<男子テニス:パリマスターズ>◇第5日◇10月31日(日本時間1日)◇フランス・パリ◇シングルス準々決勝

 世界7位の錦織圭(24=日清食品)が、シングルスでアジア男子初のツアー最終戦ATPツアーファイナルの出場を確定させた。同6位で昨年準優勝のフェレール(スペイン)に、残り2ポイントで敗退まで追い込まれながら、2日にわたる2時間43分の激闘の末、3-6、7-6、6-4で逆転勝ちしベスト4に進出。自らの手で年間上位8人による世界最強決定戦の出場権を獲得した。

 最終戦出場は、年間世界1位とともに、その年の8人だけに許された最高の勲章だ。世界ランキングや賞金についても、ビッグなボーナスが付いてくる。世界ランキングのポイントは、予選リーグ1勝につき200点。準決勝に勝てば400点、決勝に勝てば500点で、5戦無敗で優勝なら4大大会準優勝より300点も多い1500点が入る。

 現在世界7位の錦織にとって、世界のトップ4入りする絶好のチャンスだ。上位4人に入り、来年を迎えれば、1月の4大大会開幕戦全豪で、4シードまでがつく。上位4シードは、お互いに準決勝まで対戦しない組み合わせで、ジョコビッチらと早期ラウンドでの対戦を避けられる形だ。

 層の厚い男子は初戦から気が抜けない。しかし、下位選手相手に少しでも力を温存できれば、準決勝からエネルギー全開。4大大会初優勝も狙える位置となる。

 賞金も、最終戦は破格だ。出場するだけで15万5000ドル(約1710万円)が手に入る。予選リーグは1勝につき同額が稼げる。5戦無敗の優勝で207万5000ドルの賞金額だ。錦織は、パリ大会前までに、今年約380万ドル(約4億2000万円)を稼いだ。
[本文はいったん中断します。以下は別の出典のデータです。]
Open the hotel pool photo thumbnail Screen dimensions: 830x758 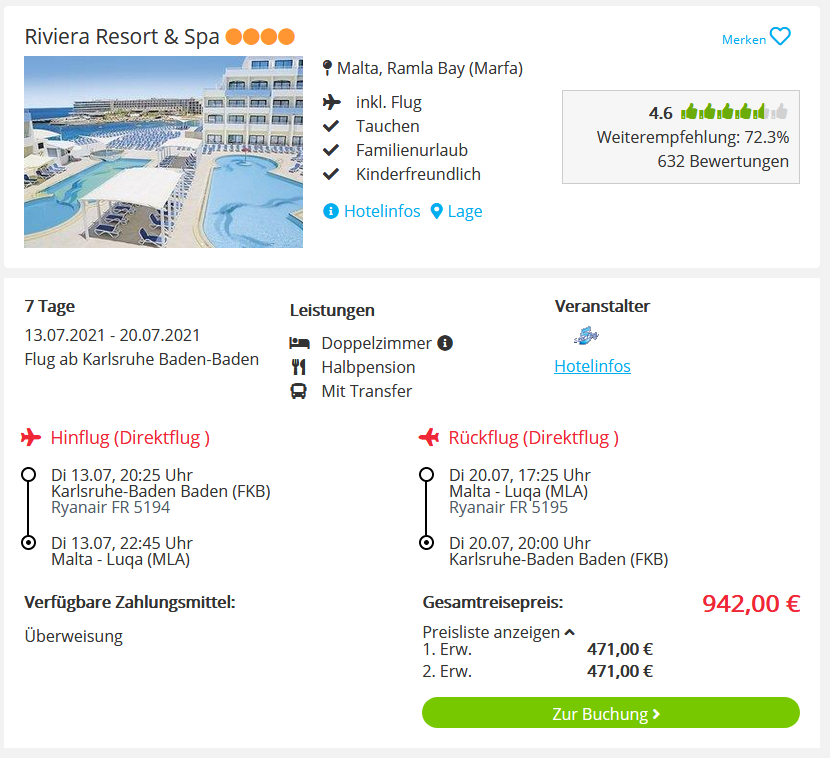pos(164,152)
パリ大会の賞金も含め、超一流選手の仲間入りといわれる年間獲得賞金500万ドル(約5億5000万円)到達も夢ではない。

 ◆ツアー最終戦

 正式名称ATPワールドツアー・ファイナル。70年に始まった年間世界最強決定戦。11月9日からロンドンのO2アリーナで行われる。出場権を争うレースは、年頭は全選手が0点でスタート。成績上位18大会の合計点で争い、最終8人だけが出場できる。まず最終順位上位7人が出場権を得る。残り1枠は、8位から20位までにいる4大大会優勝者に割り当てられる。その条件に当てはまらない場合は、8番目の選手が出場権を得る。
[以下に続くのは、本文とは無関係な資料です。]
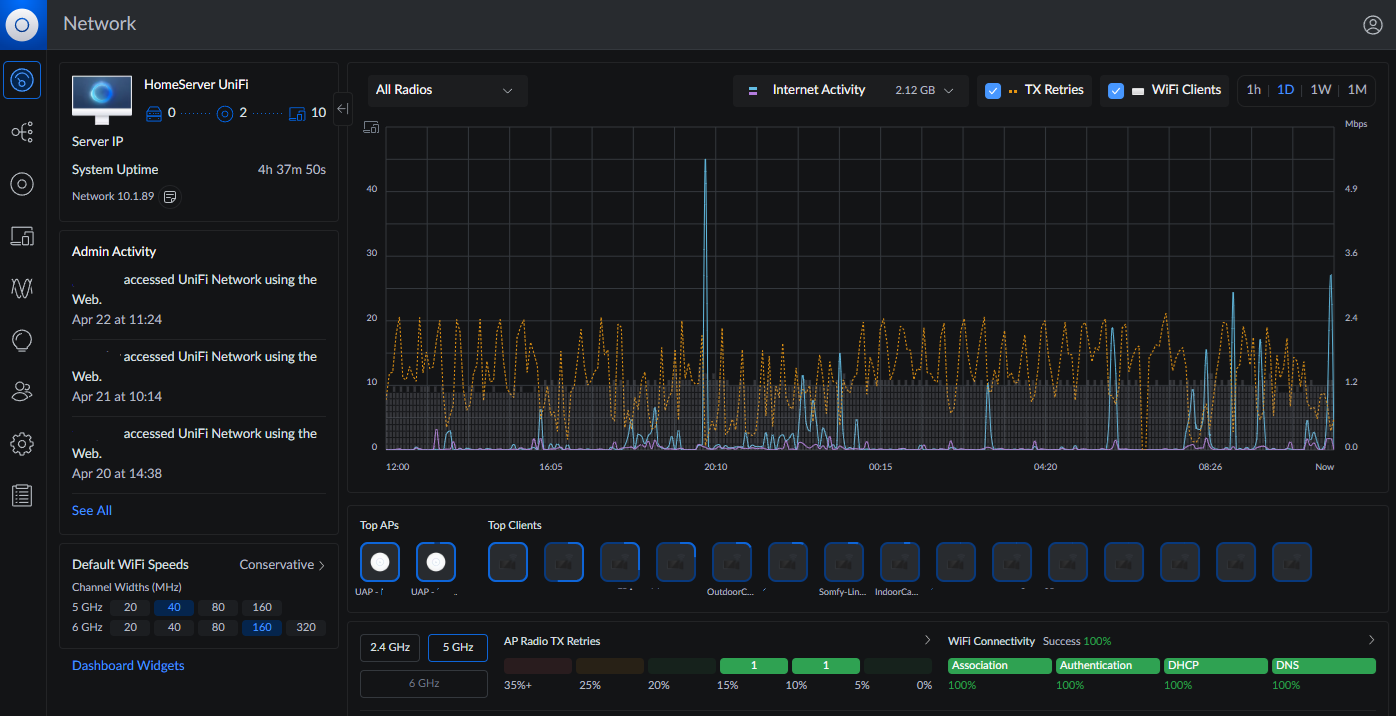This screenshot has width=1396, height=716.
Task: Select the first Top APs thumbnail
Action: (380, 562)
 試合方式は、8人を4人ずつ2組に分けた総当たり戦。パリ終了時点の世界ランクで、上位2人が2組に分かれる。それ以降は、3と4、5と6、7と8番目の選手が抽選で振り分けられる。各組上位2人が準決勝に進み、トーナメント方式で優勝者を決める。賞金総額は650万ドル(約7億1500万円)。無敗で優勝すれば207万5000ドル(約2億2800万円)が手に入る。